Disability, Aging, and Development in Jamaica

Submitted by Lindsay Kathryn Lucenko on

In the wake of the pandemic, the return to a ‘normal’ school experience for many UW students means the opportunity to participate in new experiences that had long been suspended. For 18 students, this meant participating in the experiential learning opportunity of a lifetime while spending three weeks in the beautiful country of Jamaica this past summer. “Disability, Aging, and Development in Jamaica'' is led by Professor Stephen Meyers, professor in the Law, Societies, and Justice Department and the Jackson School of International Studies, and co-director Christine Lew, a Disability Studies Program alum. Professor Meyers had offered the Jamaica program once before in 2019. He was thrilled to have the chance to run the program again. I interviewed Professor Meyers, and two students who attended the trip to learn more about why he chose Jamaica and what he and his students learned during their time there. Jamaica was the first country to sign the United Nations Convention on the Rights for Persons with Disabilities. Jamaica has always been a strong proponent of disability rights and has a rapidly aging population. In fact, Jamaica was among the first to develop a national policy
for senior citizens and is home to many non-profit organizations serving aging and disabled populations. It’s hard to disagree that Professor Meyers chose a great location for his students to learn more about disability rights.

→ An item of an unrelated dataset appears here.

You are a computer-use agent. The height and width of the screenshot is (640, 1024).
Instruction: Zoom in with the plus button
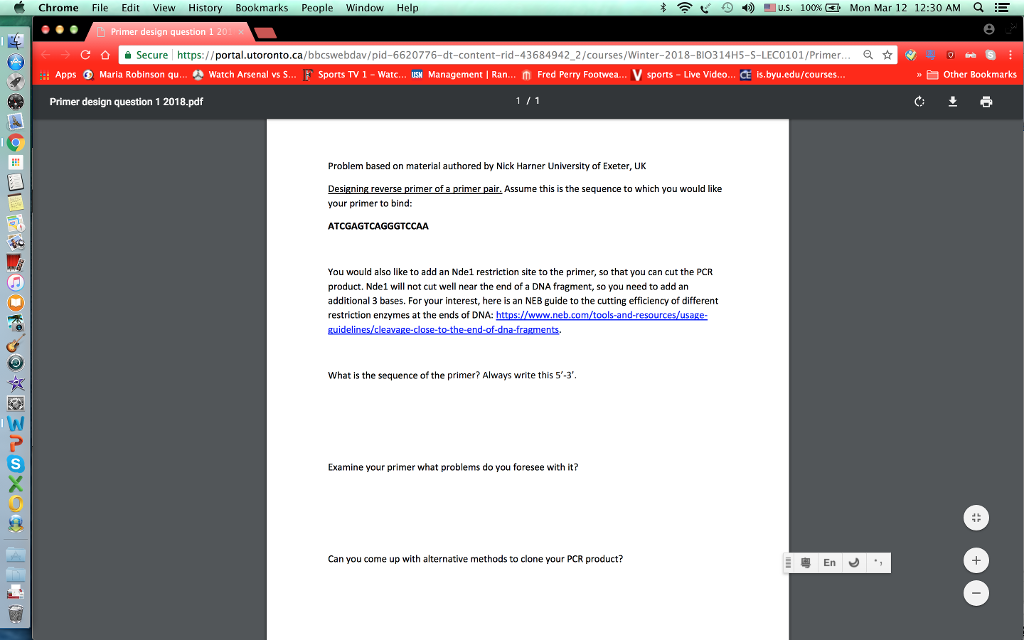point(977,560)
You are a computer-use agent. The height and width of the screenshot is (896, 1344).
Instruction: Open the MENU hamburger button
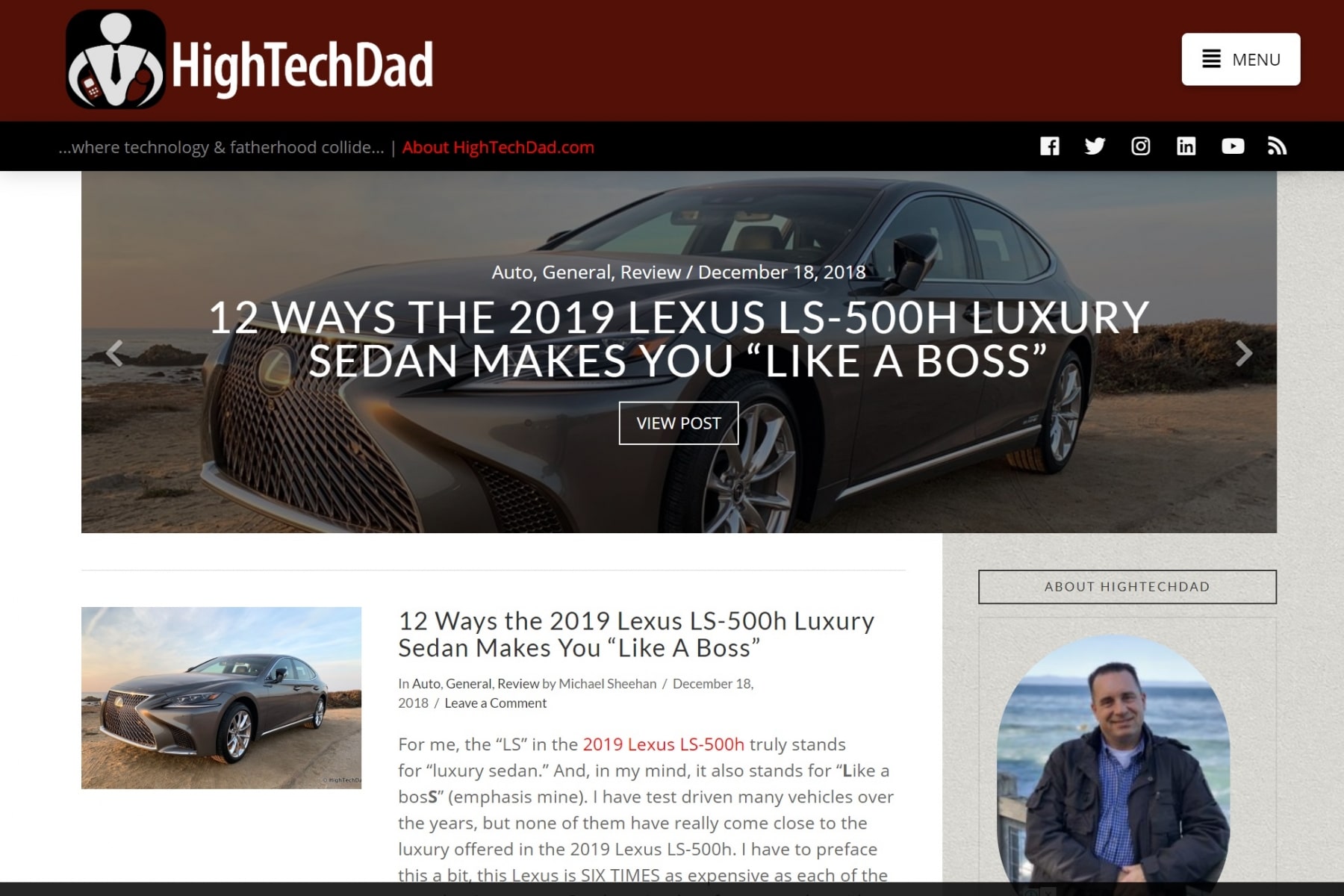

The first week of the program, the team traveled to Kingston where they stayed at Kingston University of the West Indies. In Kingston, the students got the chance to visit and interact with a variety of national organizations including the Jamaican Society for the Blind, Jamaican Council for People with Disabilities, Combined Disability Association, DeafCan Coffee, US Agency for International Development, Jamaican Society for the Blind, UNICEF, Sir John Rehabilitation Center, Abilities Foundation, and the National Council for Senior Citizens. Students learned about the changes that the Jamaican government is making to better support and include their aging and disabled populations. The group first focused on national policies before
learning about the work of smaller grassroots organizations.


Next, the group went to the Discovery Bay Research Lab, where the team worked with the St. Ann Disability Association, a grassroots disability rights advocacy organization that recently acquired its own farm, which they have turned into an agricultural cooperative. A favorite memory of one student who participated in the program, Abby Horton, was participating in water aerobics with the Runaway Bay Senior Club. Abby shared a special moment with one of the senior citizens, Dolores, who was scared to participate without the help of her daughter, who is normally there. (A picture of Abby and Dolores is shown below). I asked Abby what her biggest takeaway from this Study Abroad program was and she said, “The people of Jamaica were so warm and welcoming and so excited to share their culture and it makes me want to be proud of what I do and share my work.”


The final stop was in the Central Mountains of Jamaica, where the group stayed in the Jamaican Deaf Village. In this community, deaf individuals and their families can come and live for several years. The Deaf Village is a place where Jamaican Sign Language dominates, and many of the community residents and Deaf persons from the surrounding area work in a variety of economic enterprises ranging from raising livestock to furniture making and a sewing cooperative. While staying in the Mandeville area at the village, the team worked with Intergenerational Jamaica, a senior citizens advocacy organization, and visited schools where senior citizens act as mentors, grassroots organizations, and the Ebenezer House, a home for
older men who are homeless or abandoned by their families. These men often have severe mental health conditions and are often recovering from substance addiction. At the Ebenezer House, these men can learn to take care of themselves and get jobs. These men stay at the home free of charge and focus on their mental and physical health. This house is run completely by volunteers, often older people who are looking to give back to their community. A student on the trip, Jocelyn Youn, commented that “it really feels like everyone cares about each other, there are even days that it is open to the public and anyone can come in and take a shower.”